Content starts

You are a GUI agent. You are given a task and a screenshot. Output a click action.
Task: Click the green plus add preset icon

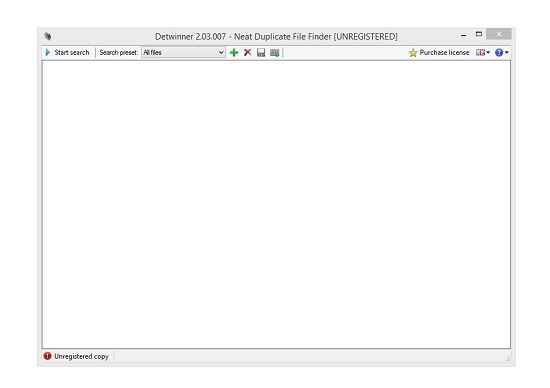234,53
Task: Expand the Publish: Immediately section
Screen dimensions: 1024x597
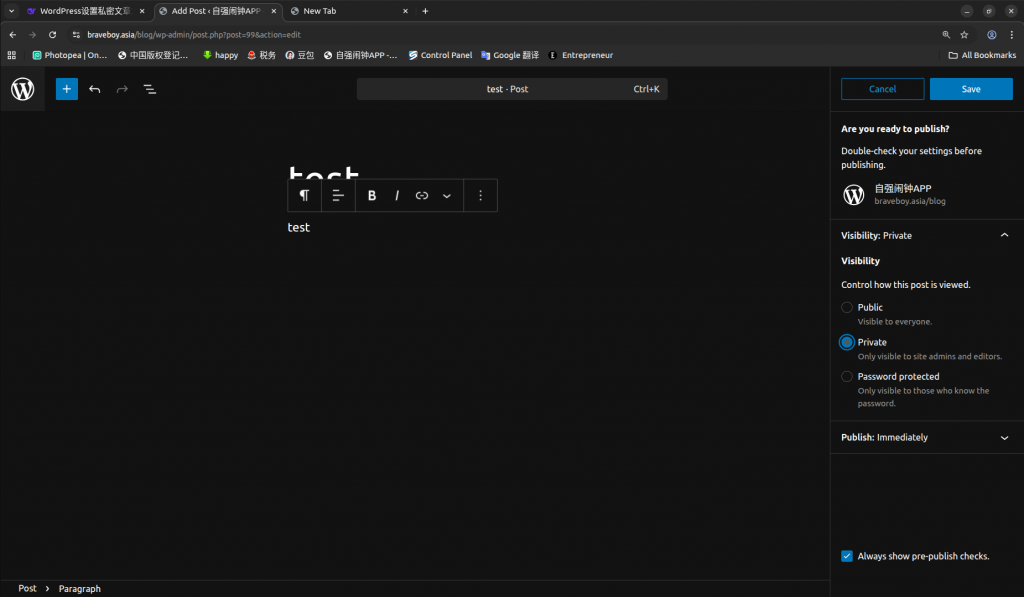Action: (x=1004, y=438)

Content ends

# [What is required]
The expected output is every record above, copied exactly, without pictures.

# [Reply]
You are a GUI agent. You are given a task and a screenshot. Output a click action.
Task: Click the green plus add preset icon

234,53
Task: Expand the Publish: Immediately section
Screen dimensions: 1024x597
Action: (x=1004, y=438)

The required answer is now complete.